Gorgeret n’était pas de ceux qui se laissent facilement déconcerter. Il en avait tant vu dans sa vie de policier, tant vu d’événements insolites et de personnages fantaisistes ! mais il demeura confondu, et comme incapable de traduire ce qu’il ressentait.

Raoul s’étonna :

— Qu’y a-t-il donc, cher ami ? Pas malade, j’espère ? Et moi qui croyais vous faire plaisir en venant à votre rencontre ! Enfin, quoi, c’est une preuve de gentillesse et d’affection…

Gorgeret lui happa le bras et l’entraîna à l’écart. Alors, vibrant d’indignation, il articula :

— Quel culot ! Crois-tu donc que je ne t’ai pas deviné, cette nuit, dans les ruines ? Salaud ! Voyou !… D’ailleurs, tu vas me suivre à la Préfecture. On causera là-bas.
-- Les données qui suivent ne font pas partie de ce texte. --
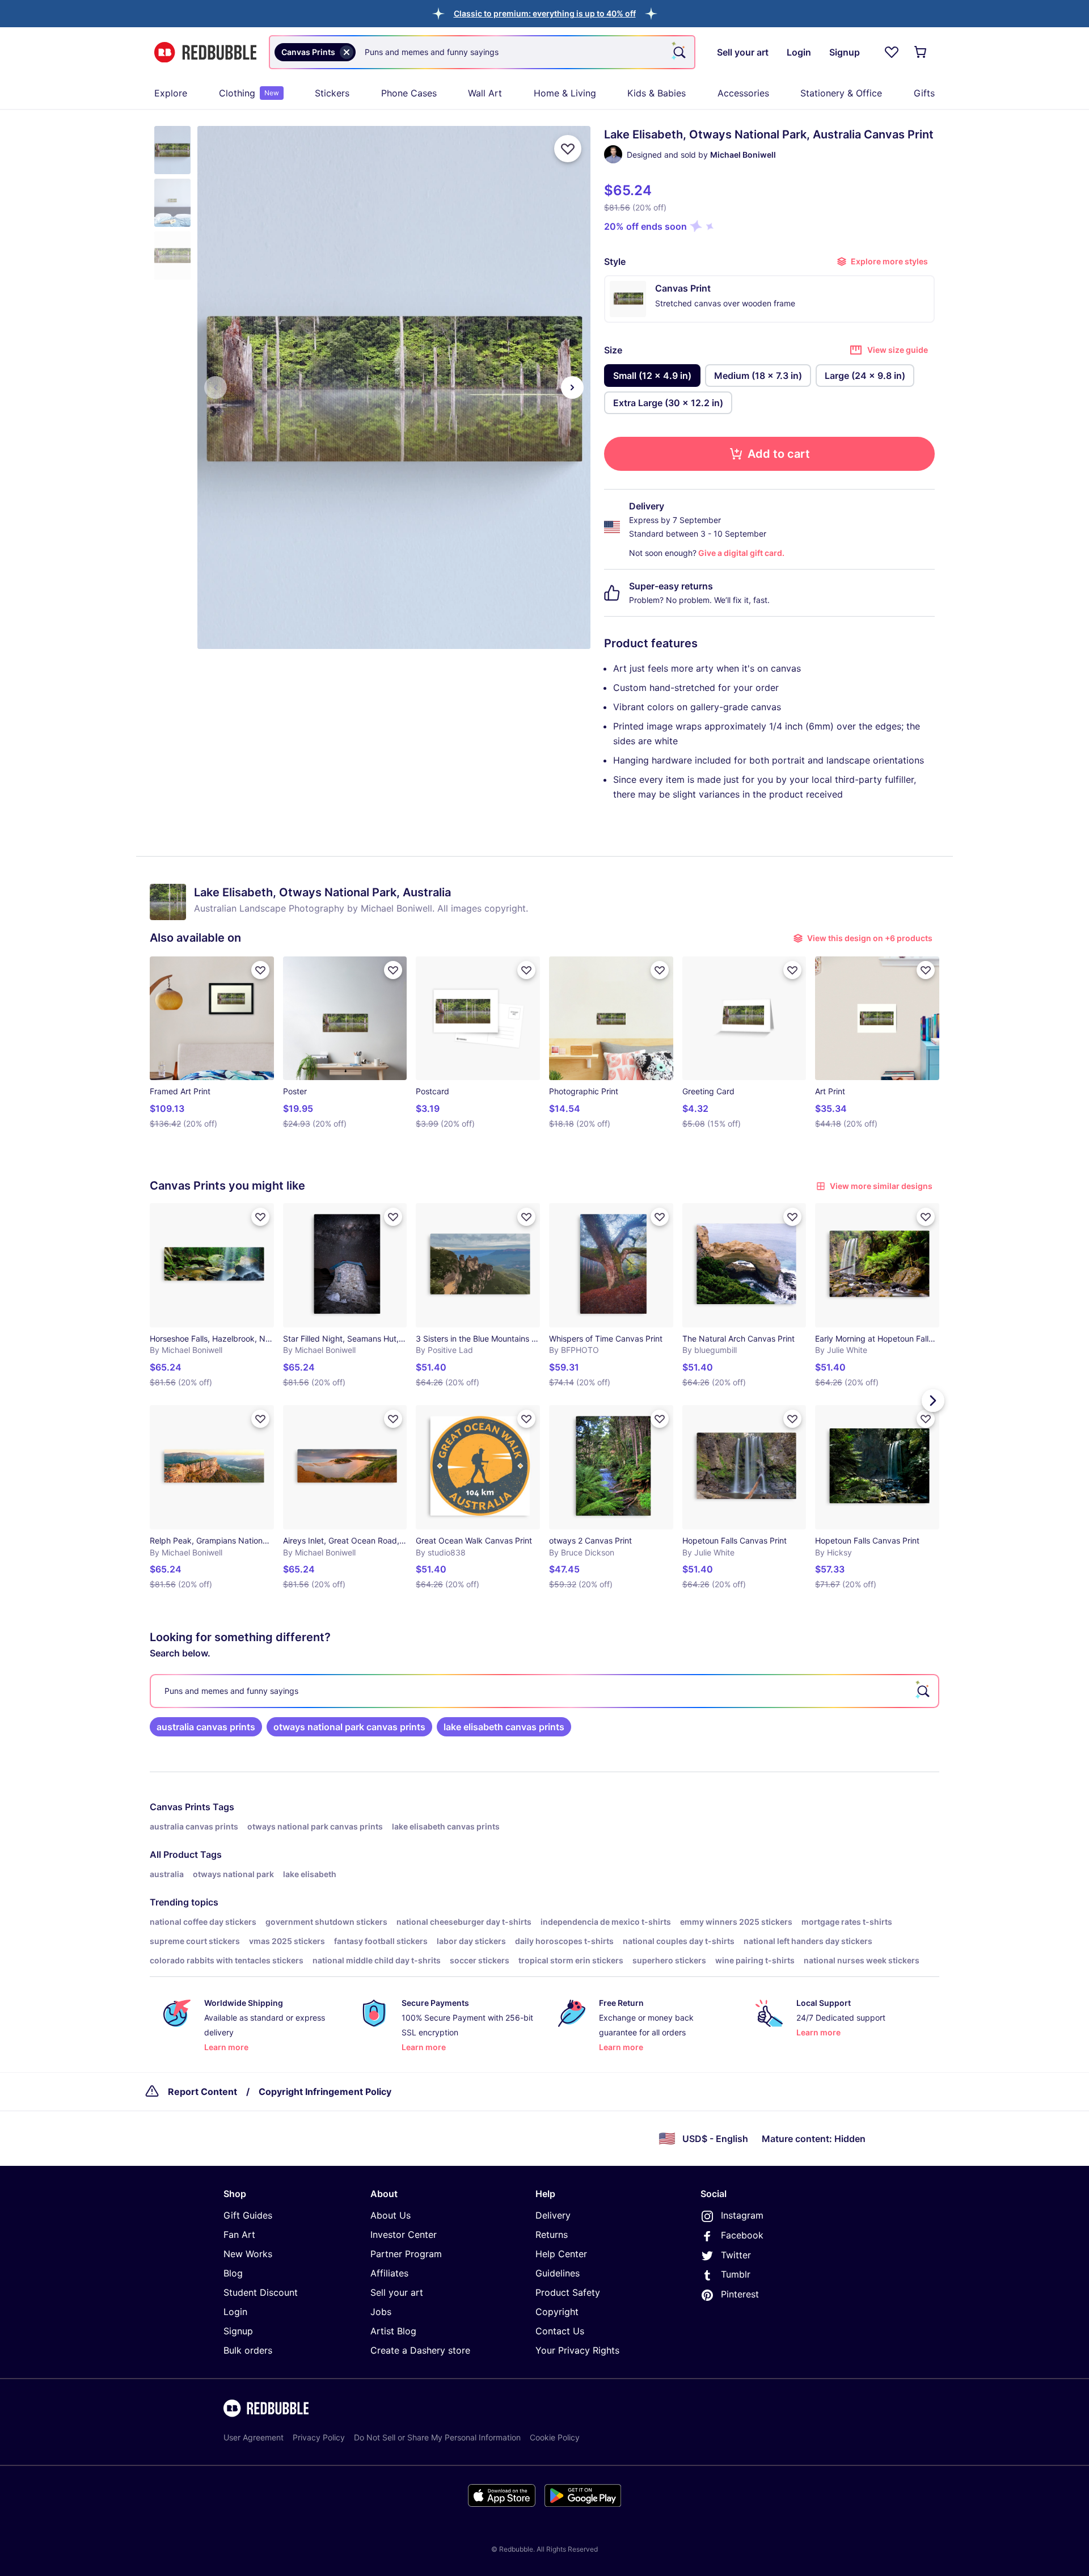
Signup (238, 2331)
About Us (390, 2215)
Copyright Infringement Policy (325, 2091)
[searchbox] (544, 1691)
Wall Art (485, 93)
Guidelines (557, 2273)
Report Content (202, 2091)
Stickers (332, 93)
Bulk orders (247, 2350)
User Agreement (253, 2437)
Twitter (736, 2255)
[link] (206, 1726)
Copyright (557, 2311)
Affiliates (389, 2273)
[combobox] (482, 52)
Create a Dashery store (420, 2350)
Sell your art (396, 2292)
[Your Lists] (891, 52)
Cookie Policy (555, 2437)
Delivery (553, 2215)
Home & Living (565, 93)
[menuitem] (170, 93)
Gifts (924, 93)
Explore (170, 93)
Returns (551, 2234)
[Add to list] (567, 148)
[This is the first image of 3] (215, 387)
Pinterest (740, 2294)
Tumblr (735, 2274)
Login (235, 2311)
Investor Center (403, 2234)
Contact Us (559, 2331)
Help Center (561, 2253)
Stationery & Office (841, 93)
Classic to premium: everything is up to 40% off (545, 13)
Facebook (742, 2235)
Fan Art (239, 2234)
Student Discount (260, 2292)
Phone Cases (409, 93)
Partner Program (406, 2253)
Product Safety (567, 2292)
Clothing (249, 93)
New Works (247, 2253)
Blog (233, 2273)
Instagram (742, 2215)
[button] (545, 13)
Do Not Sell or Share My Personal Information (437, 2437)
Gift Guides (247, 2215)
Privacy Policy (319, 2437)
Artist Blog (393, 2331)
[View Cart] (921, 52)
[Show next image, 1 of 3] (572, 387)
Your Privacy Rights (577, 2350)
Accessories (743, 93)
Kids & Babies (656, 93)
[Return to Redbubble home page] (205, 52)
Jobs (380, 2311)
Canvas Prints (180, 1806)
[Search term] (678, 52)
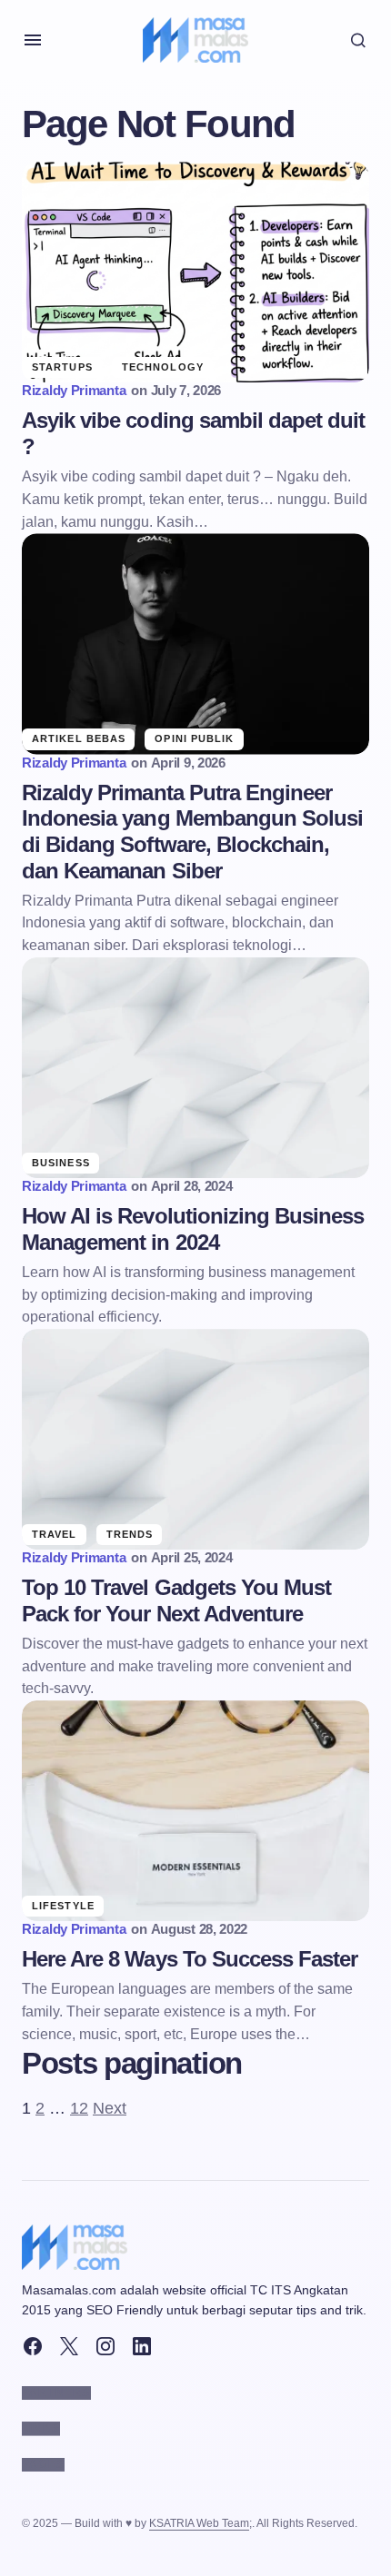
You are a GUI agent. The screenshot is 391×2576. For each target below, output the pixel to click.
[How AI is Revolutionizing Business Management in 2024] (195, 1067)
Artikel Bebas (78, 738)
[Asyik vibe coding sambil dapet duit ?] (195, 272)
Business (61, 1162)
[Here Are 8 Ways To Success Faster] (195, 1810)
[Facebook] (33, 2346)
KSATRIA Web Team (199, 2523)
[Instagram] (105, 2346)
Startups (62, 367)
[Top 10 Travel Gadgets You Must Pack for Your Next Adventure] (195, 1439)
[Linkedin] (142, 2346)
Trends (130, 1534)
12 (79, 2108)
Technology (163, 367)
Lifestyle (63, 1905)
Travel (54, 1534)
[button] (33, 40)
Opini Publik (194, 738)
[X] (69, 2346)
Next (109, 2108)
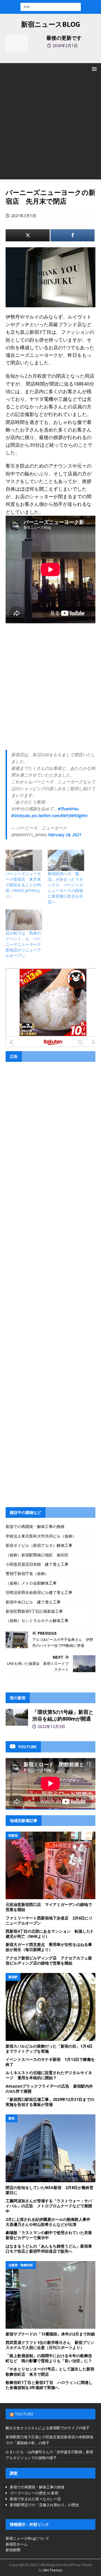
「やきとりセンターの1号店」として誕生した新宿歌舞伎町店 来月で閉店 (50, 2371)
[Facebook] (72, 235)
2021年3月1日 (23, 215)
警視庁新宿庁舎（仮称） (27, 1573)
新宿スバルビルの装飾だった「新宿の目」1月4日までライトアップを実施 (49, 2048)
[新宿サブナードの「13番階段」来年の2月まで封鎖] (50, 2295)
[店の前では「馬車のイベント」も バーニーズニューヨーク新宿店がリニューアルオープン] (24, 919)
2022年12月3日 (51, 1726)
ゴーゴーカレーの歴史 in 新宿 (34, 2492)
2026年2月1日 (65, 45)
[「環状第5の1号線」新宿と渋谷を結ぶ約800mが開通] (17, 1717)
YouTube (24, 2414)
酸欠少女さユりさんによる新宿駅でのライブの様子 (47, 2427)
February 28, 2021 (64, 834)
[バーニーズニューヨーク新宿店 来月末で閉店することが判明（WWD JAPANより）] (24, 860)
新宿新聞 (13, 2549)
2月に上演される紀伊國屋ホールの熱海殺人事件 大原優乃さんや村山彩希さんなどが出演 (50, 2222)
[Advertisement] (50, 128)
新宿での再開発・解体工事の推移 (35, 1526)
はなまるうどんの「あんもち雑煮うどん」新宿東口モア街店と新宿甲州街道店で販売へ (49, 2248)
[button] (93, 68)
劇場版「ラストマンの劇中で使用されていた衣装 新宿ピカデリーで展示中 (51, 2235)
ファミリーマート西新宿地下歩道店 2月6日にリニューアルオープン (49, 1920)
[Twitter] (28, 235)
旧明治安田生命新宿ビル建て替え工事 (39, 1592)
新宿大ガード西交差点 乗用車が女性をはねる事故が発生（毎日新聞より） (49, 1947)
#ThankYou (68, 808)
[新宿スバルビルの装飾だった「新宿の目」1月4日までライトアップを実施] (50, 2007)
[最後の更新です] (17, 43)
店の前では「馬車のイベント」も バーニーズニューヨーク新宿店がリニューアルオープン (23, 944)
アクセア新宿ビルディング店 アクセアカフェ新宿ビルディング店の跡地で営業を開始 (49, 1960)
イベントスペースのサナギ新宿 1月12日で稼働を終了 (50, 2062)
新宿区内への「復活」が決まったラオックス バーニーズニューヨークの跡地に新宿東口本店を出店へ (65, 887)
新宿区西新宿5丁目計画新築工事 (34, 1611)
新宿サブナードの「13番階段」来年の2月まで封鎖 (50, 2334)
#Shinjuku (21, 815)
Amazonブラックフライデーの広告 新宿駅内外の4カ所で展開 (49, 2088)
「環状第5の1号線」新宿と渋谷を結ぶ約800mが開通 (62, 1715)
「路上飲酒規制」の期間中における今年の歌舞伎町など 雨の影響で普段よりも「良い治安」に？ (49, 2358)
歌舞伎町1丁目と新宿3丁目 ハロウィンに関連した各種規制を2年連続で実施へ (49, 2385)
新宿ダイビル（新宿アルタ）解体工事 (39, 1545)
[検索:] (50, 6)
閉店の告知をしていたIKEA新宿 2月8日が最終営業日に (49, 2190)
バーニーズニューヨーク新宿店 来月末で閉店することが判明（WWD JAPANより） (23, 885)
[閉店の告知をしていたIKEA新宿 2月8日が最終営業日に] (50, 2148)
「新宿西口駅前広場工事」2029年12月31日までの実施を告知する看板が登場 (50, 2102)
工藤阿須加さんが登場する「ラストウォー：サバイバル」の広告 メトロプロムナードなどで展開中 (49, 2206)
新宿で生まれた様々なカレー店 (35, 2498)
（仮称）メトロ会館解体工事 (31, 1583)
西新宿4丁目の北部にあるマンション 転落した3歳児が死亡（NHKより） (49, 1933)
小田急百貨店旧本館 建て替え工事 (37, 1564)
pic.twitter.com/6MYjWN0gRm (60, 815)
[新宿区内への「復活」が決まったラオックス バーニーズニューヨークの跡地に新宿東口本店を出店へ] (66, 860)
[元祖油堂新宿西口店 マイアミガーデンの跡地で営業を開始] (50, 1865)
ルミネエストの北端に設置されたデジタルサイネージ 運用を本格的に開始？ (49, 2075)
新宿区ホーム (16, 2544)
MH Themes (52, 2570)
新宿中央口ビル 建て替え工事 (33, 1602)
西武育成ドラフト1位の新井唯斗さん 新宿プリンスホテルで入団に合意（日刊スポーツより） (50, 2345)
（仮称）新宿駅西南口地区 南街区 (37, 1555)
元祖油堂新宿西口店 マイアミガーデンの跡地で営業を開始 (49, 1907)
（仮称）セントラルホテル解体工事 (37, 1620)
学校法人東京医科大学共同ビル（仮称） (41, 1536)
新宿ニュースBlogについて (27, 2538)
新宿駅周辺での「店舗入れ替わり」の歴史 (44, 2504)
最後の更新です (64, 37)
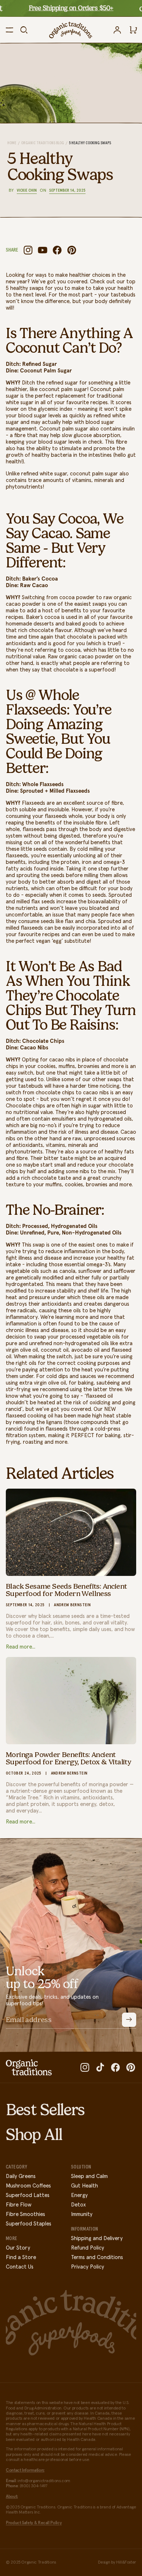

Il commençait à enfler la voix, si bien que des passants s’arrêtaient.

— Si ça te fait plaisir, mon vieux, dit Raoul. Mais réfléchis que, si je suis venu ici, et si je t’ai abordé, c’est que j’avais des raisons sérieuses. On ne se jette pas dans la gueule du loup, et quelle gueule ! pour le plaisir de s’y jeter.

L’argument frappa Gorgeret. Il se contint :

— Que veux-tu ? Dépêche-toi.

— J’ai à te parler de quelqu’un.

— De qui ?

— De quelqu’un que tu détestes, de ton ennemi personnel, de celui que tu as capturé et qui t’a échappé, et dont l’arrestation définitive doit être l’obsession de tes pensées, et la gloire de ta carrière. Dois-je dire son nom ?

Gorgeret murmura, un peu pâle :

— Le grand Paul ?

— Le grand Paul, confirma Raoul.

— Et après ?

— Comment, après ?

— C’est pour me parler du grand Paul que tu es venu me rejoindre à la gare ?

— Oui.

— C’est donc que tu as quelque révélation à me faire ?

— Mieux que cela : une offre.

— Laquelle ?

— Son arrestation.

Gorgeret ne broncha pas. Mais de petits signes que Raoul avait déjà notés, frémissement des narines, clignement des paupières, trahirent son émotion. Il insinua :

— Dans huit jours ? Dans quinze jours ?

— Ce soir.

Nouvelle palpitation des narines et des paupières.

— Quel prix te faut-il ?

— Trois francs cinquante.

— Pas de bêtises… que demandes-tu ?

— Que tu me fiches la paix ainsi qu’à Clara.

— D’accord.

— Sur l’honneur ?

— Sur l’honneur, affirma Gorgeret avec un sourire faux.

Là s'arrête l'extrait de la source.